Provided data |
:::
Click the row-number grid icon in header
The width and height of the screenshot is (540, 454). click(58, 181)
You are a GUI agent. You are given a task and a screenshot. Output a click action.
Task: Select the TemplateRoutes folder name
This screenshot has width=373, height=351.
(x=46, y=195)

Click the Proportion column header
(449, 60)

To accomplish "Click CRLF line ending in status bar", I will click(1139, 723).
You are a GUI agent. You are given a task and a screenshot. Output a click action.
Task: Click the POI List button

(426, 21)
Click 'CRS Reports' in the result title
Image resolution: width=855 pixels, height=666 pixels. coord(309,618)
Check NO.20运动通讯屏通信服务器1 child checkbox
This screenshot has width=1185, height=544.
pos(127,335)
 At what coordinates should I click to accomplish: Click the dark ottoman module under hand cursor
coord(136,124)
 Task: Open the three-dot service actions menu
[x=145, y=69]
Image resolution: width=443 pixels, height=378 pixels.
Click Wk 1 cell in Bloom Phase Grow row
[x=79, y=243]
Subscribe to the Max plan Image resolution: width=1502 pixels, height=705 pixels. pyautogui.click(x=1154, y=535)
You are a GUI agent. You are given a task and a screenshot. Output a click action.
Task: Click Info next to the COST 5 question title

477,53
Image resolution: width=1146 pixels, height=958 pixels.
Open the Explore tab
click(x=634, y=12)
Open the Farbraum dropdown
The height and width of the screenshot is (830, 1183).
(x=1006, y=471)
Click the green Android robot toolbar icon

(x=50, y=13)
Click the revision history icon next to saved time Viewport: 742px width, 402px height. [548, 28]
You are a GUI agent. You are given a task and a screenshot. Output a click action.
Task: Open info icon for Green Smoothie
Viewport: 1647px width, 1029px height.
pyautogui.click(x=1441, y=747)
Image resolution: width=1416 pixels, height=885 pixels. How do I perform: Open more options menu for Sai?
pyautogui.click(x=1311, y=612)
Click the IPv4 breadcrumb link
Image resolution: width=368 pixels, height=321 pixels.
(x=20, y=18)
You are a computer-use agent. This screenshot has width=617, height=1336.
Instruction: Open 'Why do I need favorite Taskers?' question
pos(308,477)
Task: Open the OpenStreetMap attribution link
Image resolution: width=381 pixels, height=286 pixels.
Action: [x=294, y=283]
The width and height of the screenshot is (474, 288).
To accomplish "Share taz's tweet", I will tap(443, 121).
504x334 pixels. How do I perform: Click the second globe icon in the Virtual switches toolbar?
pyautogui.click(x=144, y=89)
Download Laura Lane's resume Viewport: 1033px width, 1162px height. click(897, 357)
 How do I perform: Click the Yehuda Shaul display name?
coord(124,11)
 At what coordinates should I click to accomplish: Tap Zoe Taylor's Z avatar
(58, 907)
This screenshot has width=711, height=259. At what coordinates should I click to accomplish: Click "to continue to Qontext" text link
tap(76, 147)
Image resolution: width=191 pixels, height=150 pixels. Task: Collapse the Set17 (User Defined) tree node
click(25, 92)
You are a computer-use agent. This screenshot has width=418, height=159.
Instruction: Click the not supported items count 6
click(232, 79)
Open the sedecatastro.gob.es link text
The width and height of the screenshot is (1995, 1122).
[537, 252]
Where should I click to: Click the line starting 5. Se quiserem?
:::
Rewrite every line of the data above as a numbered list, leaving out the blank lines.

Exercise answer |
1. Click the row-number grid icon in header
2. The width and height of the screenshot is (540, 454). click(58, 181)
3. You are a GUI agent. You are given a task and a screenshot. Output a click action.
4. Task: Select the TemplateRoutes folder name
5. This screenshot has width=373, height=351.
6. (x=46, y=195)
7. Click the Proportion column header
8. (449, 60)
9. To accomplish "Click CRLF line ending in status bar", I will click(1139, 723).
10. You are a GUI agent. You are given a task and a screenshot. Output a click action.
11. Task: Click the POI List button
12. (426, 21)
13. Click 'CRS Reports' in the result title
14. Image resolution: width=855 pixels, height=666 pixels. coord(309,618)
15. Check NO.20运动通讯屏通信服务器1 child checkbox
16. This screenshot has width=1185, height=544.
17. pos(127,335)
18.  At what coordinates should I click to accomplish: Click the dark ottoman module under hand cursor
19. coord(136,124)
20.  Task: Open the three-dot service actions menu
21. [x=145, y=69]
22. Image resolution: width=443 pixels, height=378 pixels.
23. Click Wk 1 cell in Bloom Phase Grow row
24. [x=79, y=243]
25. Subscribe to the Max plan Image resolution: width=1502 pixels, height=705 pixels. pyautogui.click(x=1154, y=535)
26. You are a GUI agent. You are given a task and a screenshot. Output a click action.
27. Task: Click Info next to the COST 5 question title
28. 477,53
29. Image resolution: width=1146 pixels, height=958 pixels.
30. Open the Explore tab
31. click(x=634, y=12)
32. Open the Farbraum dropdown
33. The height and width of the screenshot is (830, 1183).
34. (x=1006, y=471)
35. Click the green Android robot toolbar icon
36. (x=50, y=13)
37. Click the revision history icon next to saved time Viewport: 742px width, 402px height. [548, 28]
38. You are a GUI agent. You are given a task and a screenshot. Output a click action.
39. Task: Open info icon for Green Smoothie
40. Viewport: 1647px width, 1029px height.
41. pyautogui.click(x=1441, y=747)
42. Image resolution: width=1416 pixels, height=885 pixels. How do I perform: Open more options menu for Sai?
43. pyautogui.click(x=1311, y=612)
44. Click the IPv4 breadcrumb link
45. Image resolution: width=368 pixels, height=321 pixels.
46. (x=20, y=18)
47. You are a computer-use agent. This screenshot has width=617, height=1336.
48. Instruction: Open 'Why do I need favorite Taskers?' question
49. pos(308,477)
50. Task: Open the OpenStreetMap attribution link
51. Image resolution: width=381 pixels, height=286 pixels.
52. Action: [x=294, y=283]
53. The width and height of the screenshot is (474, 288).
54. To accomplish "Share taz's tweet", I will tap(443, 121).
55. 504x334 pixels. How do I perform: Click the second globe icon in the Virtual switches toolbar?
56. pyautogui.click(x=144, y=89)
57. Download Laura Lane's resume Viewport: 1033px width, 1162px height. click(897, 357)
58.  How do I perform: Click the Yehuda Shaul display name?
59. coord(124,11)
60.  At what coordinates should I click to accomplish: Tap Zoe Taylor's Z avatar
61. (58, 907)
62. This screenshot has width=711, height=259. At what coordinates should I click to accomplish: Click "to continue to Qontext" text link
63. tap(76, 147)
64. Image resolution: width=191 pixels, height=150 pixels. Task: Collapse the Set17 (User Defined) tree node
65. click(25, 92)
66. You are a computer-use agent. This screenshot has width=418, height=159.
67. Instruction: Click the not supported items count 6
68. click(232, 79)
69. Open the sedecatastro.gob.es link text
70. The width and height of the screenshot is (1995, 1122).
71. [537, 252]
72. Where should I click to: Click the line starting 5. Se quiserem?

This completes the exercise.